• DATA SHOWN:
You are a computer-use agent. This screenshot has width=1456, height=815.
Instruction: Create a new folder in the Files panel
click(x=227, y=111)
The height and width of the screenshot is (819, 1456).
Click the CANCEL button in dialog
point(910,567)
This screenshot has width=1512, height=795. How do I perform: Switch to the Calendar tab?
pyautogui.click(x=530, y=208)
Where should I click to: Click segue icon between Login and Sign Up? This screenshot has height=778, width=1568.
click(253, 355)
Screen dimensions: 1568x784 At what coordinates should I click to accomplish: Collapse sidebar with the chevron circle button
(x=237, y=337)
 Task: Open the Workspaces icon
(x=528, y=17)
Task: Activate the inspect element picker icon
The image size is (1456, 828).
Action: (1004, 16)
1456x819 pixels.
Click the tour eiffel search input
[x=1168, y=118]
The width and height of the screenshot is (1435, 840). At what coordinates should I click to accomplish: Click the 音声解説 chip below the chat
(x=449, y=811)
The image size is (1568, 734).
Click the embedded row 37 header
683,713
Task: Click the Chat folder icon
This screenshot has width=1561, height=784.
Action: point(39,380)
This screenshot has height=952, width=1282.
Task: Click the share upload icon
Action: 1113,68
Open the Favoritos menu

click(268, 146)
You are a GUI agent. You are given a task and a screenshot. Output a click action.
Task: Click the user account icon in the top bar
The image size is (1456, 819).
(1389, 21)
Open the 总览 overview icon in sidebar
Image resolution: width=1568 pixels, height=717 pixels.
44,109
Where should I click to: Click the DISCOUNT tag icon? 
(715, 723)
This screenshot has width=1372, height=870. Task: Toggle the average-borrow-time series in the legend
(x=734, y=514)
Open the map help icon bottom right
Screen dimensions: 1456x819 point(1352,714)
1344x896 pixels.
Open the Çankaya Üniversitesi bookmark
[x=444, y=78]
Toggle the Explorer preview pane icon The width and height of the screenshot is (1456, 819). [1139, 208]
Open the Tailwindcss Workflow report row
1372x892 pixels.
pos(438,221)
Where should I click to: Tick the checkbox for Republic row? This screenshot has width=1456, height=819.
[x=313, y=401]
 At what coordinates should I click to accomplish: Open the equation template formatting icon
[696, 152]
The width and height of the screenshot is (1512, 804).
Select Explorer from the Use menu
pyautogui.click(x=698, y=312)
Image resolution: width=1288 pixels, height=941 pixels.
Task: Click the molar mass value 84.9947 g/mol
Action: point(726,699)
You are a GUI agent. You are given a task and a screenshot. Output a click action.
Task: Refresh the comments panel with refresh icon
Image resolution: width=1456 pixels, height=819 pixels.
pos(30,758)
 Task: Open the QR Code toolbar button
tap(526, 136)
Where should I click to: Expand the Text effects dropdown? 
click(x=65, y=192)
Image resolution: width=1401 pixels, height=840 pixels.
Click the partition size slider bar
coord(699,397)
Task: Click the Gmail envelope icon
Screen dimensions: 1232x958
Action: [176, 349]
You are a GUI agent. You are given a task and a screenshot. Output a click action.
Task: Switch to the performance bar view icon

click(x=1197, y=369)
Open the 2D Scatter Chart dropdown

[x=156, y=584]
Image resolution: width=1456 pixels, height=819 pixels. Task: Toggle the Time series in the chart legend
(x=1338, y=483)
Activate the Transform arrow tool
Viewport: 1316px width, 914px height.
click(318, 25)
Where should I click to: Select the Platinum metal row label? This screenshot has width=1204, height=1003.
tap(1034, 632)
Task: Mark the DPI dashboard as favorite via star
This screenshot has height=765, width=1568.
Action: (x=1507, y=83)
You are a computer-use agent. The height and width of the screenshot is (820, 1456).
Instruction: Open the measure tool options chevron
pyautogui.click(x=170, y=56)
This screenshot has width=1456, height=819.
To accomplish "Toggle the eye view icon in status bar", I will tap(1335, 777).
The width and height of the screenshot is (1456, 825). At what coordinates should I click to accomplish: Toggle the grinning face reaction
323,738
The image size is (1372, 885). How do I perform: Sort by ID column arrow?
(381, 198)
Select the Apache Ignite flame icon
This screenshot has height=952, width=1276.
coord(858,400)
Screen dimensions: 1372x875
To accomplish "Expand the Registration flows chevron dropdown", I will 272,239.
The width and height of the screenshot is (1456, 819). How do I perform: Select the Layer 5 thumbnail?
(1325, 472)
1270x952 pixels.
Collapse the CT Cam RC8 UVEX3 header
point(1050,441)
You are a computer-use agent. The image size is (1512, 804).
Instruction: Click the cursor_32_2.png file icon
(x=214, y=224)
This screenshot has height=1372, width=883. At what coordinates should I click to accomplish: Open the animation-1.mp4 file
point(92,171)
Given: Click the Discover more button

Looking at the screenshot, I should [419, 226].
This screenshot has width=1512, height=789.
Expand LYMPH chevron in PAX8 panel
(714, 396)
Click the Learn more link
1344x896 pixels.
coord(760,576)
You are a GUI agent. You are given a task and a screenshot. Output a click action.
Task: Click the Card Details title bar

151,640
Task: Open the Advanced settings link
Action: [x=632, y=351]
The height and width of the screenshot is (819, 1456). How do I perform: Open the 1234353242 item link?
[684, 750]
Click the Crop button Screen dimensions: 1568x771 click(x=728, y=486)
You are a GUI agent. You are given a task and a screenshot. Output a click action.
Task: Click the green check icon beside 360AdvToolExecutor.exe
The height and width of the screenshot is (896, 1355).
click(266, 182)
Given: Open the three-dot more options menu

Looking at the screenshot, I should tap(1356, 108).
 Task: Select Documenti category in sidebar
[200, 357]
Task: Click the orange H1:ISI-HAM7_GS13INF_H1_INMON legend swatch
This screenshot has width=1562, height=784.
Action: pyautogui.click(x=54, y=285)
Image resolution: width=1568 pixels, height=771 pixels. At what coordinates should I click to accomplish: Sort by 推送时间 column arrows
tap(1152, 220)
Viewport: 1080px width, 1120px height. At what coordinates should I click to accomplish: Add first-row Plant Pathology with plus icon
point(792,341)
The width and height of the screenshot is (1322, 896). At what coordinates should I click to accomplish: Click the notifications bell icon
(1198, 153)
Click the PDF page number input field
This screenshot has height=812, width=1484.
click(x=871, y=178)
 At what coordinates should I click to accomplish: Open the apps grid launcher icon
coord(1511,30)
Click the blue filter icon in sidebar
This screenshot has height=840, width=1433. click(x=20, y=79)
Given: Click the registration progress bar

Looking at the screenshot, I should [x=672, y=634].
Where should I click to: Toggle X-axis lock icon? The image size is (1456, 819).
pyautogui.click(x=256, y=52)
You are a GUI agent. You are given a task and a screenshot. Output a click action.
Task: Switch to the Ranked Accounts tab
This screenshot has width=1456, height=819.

• DIRECTIONS FOR THIS TASK: Gather all lines of the records that include the word "Activate".

• RESPONSE TO THIS TASK:
Task: Activate the inspect element picker icon
Activate the Transform arrow tool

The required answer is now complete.